The university responded quickly because its review was already underway. U-Va. began revising its rules on sexual misconduct in December, four months ahead of the federal directive.
University officials said it was coincidental that the institution began overhauling the rules within months of the death last spring of 22-year-old student Yeardley Love. Her on-again, off-again boyfriend, George Huguely, is charged with murder for allegedly killing Love, a case that set off national debate about relationship violence.
“Sexual misconduct has no place in the university’s community of trust,” Patricia Lampkin, U-Va.’s chief student affairs officer, said in a statement Thursday.
Under the new rules, the university would broaden its definition of sexual misconduct to include relationship violence, cyberstalking and recording or transmitting sexual images. The proposed policy also would remove existing limits on time and geography, freeing students to bring complaints about incidents outside Charlottesville and to pursue cases from years past.

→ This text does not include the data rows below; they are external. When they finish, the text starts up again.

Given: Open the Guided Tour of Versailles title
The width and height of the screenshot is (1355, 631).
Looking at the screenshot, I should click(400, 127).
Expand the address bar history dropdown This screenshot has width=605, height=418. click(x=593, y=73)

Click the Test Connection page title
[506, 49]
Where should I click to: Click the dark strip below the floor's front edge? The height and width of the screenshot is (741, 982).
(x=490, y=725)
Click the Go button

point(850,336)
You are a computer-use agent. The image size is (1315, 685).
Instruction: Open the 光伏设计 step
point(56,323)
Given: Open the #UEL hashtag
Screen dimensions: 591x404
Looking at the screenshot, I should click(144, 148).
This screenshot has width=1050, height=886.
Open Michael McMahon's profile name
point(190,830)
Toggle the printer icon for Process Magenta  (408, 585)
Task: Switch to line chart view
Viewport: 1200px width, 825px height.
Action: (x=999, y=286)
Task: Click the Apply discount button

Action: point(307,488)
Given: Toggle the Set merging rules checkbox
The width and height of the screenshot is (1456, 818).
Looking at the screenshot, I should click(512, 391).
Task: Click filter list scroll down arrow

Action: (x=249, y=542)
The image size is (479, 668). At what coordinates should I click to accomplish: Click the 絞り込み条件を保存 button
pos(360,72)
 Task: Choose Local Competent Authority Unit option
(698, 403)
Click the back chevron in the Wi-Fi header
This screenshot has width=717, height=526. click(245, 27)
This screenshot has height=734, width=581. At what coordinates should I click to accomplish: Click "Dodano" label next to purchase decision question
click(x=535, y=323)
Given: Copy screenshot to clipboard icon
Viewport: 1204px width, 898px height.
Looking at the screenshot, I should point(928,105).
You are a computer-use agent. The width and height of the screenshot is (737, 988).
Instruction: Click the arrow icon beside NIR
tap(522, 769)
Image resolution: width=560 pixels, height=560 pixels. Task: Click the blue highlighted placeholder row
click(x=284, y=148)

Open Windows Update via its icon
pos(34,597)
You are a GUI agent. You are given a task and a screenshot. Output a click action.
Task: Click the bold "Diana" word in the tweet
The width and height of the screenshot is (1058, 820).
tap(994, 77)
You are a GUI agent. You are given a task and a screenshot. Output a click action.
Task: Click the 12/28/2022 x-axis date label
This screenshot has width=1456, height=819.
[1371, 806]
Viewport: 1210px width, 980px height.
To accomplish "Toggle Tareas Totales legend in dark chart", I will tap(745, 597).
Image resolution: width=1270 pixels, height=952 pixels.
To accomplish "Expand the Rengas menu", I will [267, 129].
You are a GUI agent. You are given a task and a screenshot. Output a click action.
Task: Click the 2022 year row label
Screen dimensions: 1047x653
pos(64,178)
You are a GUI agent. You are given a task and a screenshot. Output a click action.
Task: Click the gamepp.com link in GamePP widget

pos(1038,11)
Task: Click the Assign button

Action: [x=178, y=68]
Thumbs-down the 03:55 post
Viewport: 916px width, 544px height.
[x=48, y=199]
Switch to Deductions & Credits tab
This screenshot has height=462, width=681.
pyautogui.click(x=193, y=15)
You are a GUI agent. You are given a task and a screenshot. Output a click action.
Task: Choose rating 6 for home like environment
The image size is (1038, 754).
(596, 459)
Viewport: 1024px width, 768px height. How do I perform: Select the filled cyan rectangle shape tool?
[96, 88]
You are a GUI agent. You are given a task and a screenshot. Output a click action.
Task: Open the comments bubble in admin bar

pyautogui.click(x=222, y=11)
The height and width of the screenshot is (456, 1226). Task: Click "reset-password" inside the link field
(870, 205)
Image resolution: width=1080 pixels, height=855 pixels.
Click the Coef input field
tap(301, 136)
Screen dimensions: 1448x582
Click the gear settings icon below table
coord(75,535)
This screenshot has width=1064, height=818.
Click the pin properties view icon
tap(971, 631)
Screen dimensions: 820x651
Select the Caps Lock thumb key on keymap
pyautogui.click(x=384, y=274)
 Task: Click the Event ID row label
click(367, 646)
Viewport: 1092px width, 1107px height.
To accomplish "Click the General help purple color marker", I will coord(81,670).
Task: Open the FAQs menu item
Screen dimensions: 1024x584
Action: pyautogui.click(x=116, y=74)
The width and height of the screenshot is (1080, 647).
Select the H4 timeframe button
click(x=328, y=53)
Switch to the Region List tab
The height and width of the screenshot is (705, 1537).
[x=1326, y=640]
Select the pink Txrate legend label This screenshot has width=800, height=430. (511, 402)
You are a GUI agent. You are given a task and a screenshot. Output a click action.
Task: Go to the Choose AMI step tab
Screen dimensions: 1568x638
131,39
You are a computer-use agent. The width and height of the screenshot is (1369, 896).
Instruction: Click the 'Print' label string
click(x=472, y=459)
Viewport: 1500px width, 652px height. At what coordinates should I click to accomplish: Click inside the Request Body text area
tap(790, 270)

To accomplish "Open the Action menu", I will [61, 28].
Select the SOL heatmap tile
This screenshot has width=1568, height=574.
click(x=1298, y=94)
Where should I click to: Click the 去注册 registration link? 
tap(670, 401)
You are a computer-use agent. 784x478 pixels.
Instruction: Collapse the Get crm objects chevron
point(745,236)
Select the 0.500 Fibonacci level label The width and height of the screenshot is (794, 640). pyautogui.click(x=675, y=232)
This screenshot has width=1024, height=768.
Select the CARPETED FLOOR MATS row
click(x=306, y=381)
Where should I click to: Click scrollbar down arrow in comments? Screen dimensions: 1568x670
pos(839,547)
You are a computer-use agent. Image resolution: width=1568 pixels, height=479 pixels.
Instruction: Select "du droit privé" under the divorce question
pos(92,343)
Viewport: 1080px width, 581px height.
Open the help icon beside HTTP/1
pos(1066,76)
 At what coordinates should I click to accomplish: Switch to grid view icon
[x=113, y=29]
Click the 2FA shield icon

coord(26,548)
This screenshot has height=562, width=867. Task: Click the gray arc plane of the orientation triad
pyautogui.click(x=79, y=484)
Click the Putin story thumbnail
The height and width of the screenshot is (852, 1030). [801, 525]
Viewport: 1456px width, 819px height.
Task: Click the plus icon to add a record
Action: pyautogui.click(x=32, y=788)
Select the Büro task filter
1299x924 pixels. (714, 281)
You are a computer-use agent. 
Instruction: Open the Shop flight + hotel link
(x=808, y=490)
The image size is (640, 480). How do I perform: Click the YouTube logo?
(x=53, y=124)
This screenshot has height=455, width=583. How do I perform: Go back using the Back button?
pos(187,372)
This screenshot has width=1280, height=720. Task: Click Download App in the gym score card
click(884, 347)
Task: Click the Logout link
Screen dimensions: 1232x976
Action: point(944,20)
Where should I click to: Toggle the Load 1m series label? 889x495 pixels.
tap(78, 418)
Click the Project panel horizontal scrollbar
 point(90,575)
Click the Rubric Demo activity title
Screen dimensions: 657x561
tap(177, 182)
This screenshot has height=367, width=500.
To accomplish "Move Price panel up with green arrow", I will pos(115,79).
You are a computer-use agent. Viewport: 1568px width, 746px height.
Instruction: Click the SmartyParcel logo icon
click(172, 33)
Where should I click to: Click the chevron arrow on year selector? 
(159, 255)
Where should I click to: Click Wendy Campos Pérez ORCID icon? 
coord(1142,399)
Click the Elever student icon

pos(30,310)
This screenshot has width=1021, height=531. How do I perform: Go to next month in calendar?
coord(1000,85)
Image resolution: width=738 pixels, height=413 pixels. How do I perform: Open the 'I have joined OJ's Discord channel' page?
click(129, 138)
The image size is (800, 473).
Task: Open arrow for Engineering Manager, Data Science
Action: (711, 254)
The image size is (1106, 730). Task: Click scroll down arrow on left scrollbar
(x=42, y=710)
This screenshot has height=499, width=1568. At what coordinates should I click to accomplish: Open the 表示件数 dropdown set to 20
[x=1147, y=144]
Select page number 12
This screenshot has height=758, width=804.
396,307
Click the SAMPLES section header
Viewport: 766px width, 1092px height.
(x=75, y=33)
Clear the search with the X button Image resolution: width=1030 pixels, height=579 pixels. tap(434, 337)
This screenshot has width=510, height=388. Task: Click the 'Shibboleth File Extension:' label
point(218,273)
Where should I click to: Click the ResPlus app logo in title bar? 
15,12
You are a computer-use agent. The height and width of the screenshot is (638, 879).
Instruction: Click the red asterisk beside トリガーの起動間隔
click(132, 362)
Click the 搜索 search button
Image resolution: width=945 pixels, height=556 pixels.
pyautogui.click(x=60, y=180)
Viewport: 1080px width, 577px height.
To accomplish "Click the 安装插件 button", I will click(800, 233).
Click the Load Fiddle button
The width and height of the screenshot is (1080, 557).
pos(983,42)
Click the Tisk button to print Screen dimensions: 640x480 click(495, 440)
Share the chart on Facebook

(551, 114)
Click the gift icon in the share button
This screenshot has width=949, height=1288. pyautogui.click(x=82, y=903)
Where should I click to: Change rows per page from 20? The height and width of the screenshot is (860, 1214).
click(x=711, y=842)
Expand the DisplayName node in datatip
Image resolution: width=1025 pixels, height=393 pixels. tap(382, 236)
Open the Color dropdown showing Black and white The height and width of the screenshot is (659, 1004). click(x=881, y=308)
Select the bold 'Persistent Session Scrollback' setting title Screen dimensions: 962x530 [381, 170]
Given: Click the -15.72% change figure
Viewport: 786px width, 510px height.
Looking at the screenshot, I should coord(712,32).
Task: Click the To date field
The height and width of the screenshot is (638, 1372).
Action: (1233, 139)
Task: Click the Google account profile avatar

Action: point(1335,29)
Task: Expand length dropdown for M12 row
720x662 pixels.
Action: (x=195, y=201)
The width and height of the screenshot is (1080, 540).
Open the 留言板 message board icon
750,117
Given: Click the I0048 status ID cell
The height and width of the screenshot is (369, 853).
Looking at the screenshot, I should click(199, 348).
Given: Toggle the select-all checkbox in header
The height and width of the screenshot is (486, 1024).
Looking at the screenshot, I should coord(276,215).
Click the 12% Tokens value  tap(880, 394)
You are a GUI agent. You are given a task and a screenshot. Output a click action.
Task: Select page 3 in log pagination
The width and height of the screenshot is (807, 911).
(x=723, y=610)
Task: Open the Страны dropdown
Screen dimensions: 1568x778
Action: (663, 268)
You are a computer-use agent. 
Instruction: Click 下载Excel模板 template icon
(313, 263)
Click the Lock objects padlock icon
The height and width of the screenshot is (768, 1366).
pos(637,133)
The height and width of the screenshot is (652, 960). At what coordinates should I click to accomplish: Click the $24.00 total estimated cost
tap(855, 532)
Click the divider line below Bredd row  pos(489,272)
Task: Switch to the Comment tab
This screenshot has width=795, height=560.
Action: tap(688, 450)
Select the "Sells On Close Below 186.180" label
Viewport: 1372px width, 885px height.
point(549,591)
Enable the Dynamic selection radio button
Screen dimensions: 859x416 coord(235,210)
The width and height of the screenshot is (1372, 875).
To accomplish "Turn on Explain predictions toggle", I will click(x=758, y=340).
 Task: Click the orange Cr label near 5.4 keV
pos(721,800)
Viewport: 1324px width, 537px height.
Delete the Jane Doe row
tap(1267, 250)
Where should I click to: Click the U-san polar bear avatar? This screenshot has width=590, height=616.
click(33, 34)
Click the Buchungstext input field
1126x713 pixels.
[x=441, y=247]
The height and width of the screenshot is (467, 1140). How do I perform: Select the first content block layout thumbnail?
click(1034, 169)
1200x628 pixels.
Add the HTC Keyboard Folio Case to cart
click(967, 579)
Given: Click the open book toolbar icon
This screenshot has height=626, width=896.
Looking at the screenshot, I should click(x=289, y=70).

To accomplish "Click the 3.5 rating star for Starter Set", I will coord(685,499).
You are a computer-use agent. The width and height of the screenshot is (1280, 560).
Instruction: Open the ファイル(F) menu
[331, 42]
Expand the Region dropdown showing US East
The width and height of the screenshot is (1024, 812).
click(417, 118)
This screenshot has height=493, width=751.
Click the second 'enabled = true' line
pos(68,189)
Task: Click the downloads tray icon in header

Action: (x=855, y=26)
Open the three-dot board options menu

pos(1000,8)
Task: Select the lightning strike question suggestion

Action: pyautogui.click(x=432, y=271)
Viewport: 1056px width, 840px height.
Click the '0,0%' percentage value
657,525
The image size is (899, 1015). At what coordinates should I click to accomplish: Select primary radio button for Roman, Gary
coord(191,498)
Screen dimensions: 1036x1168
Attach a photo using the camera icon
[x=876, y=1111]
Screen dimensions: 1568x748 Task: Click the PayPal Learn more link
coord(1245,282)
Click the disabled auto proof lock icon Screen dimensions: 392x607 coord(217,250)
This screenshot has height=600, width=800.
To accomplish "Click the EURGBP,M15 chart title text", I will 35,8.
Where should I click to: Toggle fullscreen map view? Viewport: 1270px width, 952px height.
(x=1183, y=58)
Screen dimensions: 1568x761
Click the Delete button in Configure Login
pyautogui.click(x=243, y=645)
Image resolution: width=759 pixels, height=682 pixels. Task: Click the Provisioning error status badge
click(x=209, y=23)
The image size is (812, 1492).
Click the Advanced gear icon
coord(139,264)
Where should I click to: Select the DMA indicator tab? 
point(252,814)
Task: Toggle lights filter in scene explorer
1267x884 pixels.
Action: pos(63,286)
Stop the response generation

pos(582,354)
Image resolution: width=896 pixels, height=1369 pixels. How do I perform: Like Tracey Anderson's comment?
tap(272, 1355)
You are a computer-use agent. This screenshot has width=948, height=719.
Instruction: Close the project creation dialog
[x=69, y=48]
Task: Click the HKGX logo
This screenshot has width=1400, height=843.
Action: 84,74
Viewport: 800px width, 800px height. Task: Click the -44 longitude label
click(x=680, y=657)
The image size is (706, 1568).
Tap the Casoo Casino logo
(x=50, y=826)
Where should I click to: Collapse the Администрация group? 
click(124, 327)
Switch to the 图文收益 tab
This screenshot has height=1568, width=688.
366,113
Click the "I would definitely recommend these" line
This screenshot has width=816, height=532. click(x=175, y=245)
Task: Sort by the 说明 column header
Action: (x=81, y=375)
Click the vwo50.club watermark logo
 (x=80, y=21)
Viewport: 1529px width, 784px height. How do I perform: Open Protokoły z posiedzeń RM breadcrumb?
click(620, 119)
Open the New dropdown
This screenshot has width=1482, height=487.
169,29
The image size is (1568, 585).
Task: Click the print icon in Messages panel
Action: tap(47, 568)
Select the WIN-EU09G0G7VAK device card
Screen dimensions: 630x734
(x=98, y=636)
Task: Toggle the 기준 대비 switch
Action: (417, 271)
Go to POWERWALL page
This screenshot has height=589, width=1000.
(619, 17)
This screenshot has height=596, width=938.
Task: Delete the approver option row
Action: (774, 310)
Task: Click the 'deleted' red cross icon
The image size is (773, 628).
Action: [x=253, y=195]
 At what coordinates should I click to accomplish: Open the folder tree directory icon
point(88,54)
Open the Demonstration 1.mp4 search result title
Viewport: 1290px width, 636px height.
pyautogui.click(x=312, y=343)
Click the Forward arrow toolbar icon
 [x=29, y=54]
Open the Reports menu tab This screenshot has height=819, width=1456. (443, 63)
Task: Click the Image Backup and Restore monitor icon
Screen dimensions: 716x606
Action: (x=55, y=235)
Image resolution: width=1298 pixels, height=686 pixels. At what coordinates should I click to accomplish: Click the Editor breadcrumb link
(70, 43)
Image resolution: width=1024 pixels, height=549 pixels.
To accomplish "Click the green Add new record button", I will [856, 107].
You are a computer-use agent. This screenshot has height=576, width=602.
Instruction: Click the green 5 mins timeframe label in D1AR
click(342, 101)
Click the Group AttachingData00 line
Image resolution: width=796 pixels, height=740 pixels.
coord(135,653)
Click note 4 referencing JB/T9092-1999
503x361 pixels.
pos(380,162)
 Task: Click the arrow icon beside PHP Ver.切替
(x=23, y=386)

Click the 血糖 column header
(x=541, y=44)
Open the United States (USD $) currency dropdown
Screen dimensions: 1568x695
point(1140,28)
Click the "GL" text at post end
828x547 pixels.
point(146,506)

Nearly one young woman in five at college will be the victim of sexual assault or attempted assault, according to Justice Department statistics. U-Va. and many other universities have faced mounting criticism of their handling of rape cases. A broad investigation by the Center for Public Integrity in 2010 found that many cases ended in nominal academic penalties or no punishment at all. The center also reported allegations that some students — including a rape victim at U-Va. — were threatened with punishment if they spoke out.
Ada Meloy, general counsel for the American Council on Education, said most schools do their best to protect the rights of both victim and accused in misconduct cases.
“These are really very complicated cases,” she said. “They are not as simple as they are often made out to be.”
Key language in the new federal guidelines instructs colleges to judge whether “it is more likely than not that sexual harassment or violence occurred,” the standard for civil rights cases.
Most colleges already follow that standard. But some, including U-Va., hold victims to the higher standard of “clear and convincing” evidence. A few, including Stanford, set an even higher bar and required victims to prove their cases “beyond a reasonable doubt.” Stanford revised its policy last month.
“I think you’re going to see a lot of modified policies coming out,” said Alison Kiss, executive director of Security On Campus, a nonprofit advocacy group. Kiss’s group estimates that 10 to 30 percent of colleges hold rape victims to an inappropriately high standard of evidence.
An informal survey of Washington-area schools found that a few, including Johns Hopkins University in Baltimore and Washington and Lee University in Lexington, Va., have revisited their sexual misconduct rules. Others report that they plan to this summer.
Some schools will have to revise their rules to eliminate mediation hearings, an option available to sexual assault victims on some campuses. The federal guidelines say mediation is inappropriate in such cases.
U-Va. officials said they hoped the new rules will become a national model. The eight-page document awaits review by President Teresa Sullivan and would take effect by July.
The new rules drew both praise and criticism from the small but vocal community of sexual assault victims and their families.
Susan Russell, mother of a rape victim and founder of the support group UVA Victims of Rape, said the proposed rules “cover many of the points I have been writing about for the past seven years.”
But she contends that it “took the death of Yeardley Love to wake up the administration,” and she said the institution “cannot forget the hundreds of women who were raped on that campus and treated as if their crime were an insignificant matter.”
Responding to the criticism, Susan Davis, a U-Va. student affairs official, said: “We’re focusing on our students who are here now. Allow us to change.”